## Required work
All of the data below is to be copied again without changes.

- Opening Delimiter -

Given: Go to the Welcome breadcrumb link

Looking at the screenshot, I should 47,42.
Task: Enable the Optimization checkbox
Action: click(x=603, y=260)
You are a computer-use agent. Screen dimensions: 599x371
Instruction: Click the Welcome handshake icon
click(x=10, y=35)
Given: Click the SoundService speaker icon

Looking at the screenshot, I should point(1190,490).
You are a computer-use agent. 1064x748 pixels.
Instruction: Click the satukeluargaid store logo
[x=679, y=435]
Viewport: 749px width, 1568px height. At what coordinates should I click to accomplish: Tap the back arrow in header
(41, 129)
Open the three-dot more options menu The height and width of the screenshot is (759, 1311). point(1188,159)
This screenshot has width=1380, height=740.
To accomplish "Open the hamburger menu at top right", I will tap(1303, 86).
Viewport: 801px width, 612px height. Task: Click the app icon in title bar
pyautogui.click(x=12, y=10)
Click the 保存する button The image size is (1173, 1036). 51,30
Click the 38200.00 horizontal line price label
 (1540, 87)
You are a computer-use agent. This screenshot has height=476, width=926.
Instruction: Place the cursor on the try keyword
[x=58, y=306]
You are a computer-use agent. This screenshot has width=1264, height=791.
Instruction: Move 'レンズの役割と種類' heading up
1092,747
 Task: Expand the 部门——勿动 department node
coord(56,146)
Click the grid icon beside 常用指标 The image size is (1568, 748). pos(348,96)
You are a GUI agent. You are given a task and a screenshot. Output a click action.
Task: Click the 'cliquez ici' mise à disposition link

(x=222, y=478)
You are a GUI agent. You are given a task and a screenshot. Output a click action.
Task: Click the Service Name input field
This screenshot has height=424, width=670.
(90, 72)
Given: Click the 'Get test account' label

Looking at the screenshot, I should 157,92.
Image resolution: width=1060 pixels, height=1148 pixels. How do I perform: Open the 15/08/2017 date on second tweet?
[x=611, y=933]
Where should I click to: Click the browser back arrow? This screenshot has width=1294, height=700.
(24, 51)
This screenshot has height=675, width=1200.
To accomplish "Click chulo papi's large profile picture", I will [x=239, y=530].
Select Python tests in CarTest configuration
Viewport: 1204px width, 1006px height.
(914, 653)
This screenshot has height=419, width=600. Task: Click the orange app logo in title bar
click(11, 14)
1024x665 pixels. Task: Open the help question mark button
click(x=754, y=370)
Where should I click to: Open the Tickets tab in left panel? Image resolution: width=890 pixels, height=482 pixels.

- Closing Delimiter -

## Solution to this problem
Given: Go to the Welcome breadcrumb link

Looking at the screenshot, I should 47,42.
Task: Enable the Optimization checkbox
Action: click(x=603, y=260)
You are a computer-use agent. Screen dimensions: 599x371
Instruction: Click the Welcome handshake icon
click(x=10, y=35)
Given: Click the SoundService speaker icon

Looking at the screenshot, I should point(1190,490).
You are a computer-use agent. 1064x748 pixels.
Instruction: Click the satukeluargaid store logo
[x=679, y=435]
Viewport: 749px width, 1568px height. At what coordinates should I click to accomplish: Tap the back arrow in header
(41, 129)
Open the three-dot more options menu The height and width of the screenshot is (759, 1311). point(1188,159)
This screenshot has width=1380, height=740.
To accomplish "Open the hamburger menu at top right", I will tap(1303, 86).
Viewport: 801px width, 612px height. Task: Click the app icon in title bar
pyautogui.click(x=12, y=10)
Click the 保存する button The image size is (1173, 1036). 51,30
Click the 38200.00 horizontal line price label
 (1540, 87)
You are a computer-use agent. This screenshot has height=476, width=926.
Instruction: Place the cursor on the try keyword
[x=58, y=306]
You are a computer-use agent. This screenshot has width=1264, height=791.
Instruction: Move 'レンズの役割と種類' heading up
1092,747
 Task: Expand the 部门——勿动 department node
coord(56,146)
Click the grid icon beside 常用指标 The image size is (1568, 748). pos(348,96)
You are a GUI agent. You are given a task and a screenshot. Output a click action.
Task: Click the 'cliquez ici' mise à disposition link

(x=222, y=478)
You are a GUI agent. You are given a task and a screenshot. Output a click action.
Task: Click the Service Name input field
This screenshot has height=424, width=670.
(90, 72)
Given: Click the 'Get test account' label

Looking at the screenshot, I should 157,92.
Image resolution: width=1060 pixels, height=1148 pixels. How do I perform: Open the 15/08/2017 date on second tweet?
[x=611, y=933]
Where should I click to: Click the browser back arrow? This screenshot has width=1294, height=700.
(24, 51)
This screenshot has height=675, width=1200.
To accomplish "Click chulo papi's large profile picture", I will [x=239, y=530].
Select Python tests in CarTest configuration
Viewport: 1204px width, 1006px height.
(914, 653)
This screenshot has height=419, width=600. Task: Click the orange app logo in title bar
click(11, 14)
1024x665 pixels. Task: Open the help question mark button
click(x=754, y=370)
Where should I click to: Open the Tickets tab in left panel? Image resolution: width=890 pixels, height=482 pixels.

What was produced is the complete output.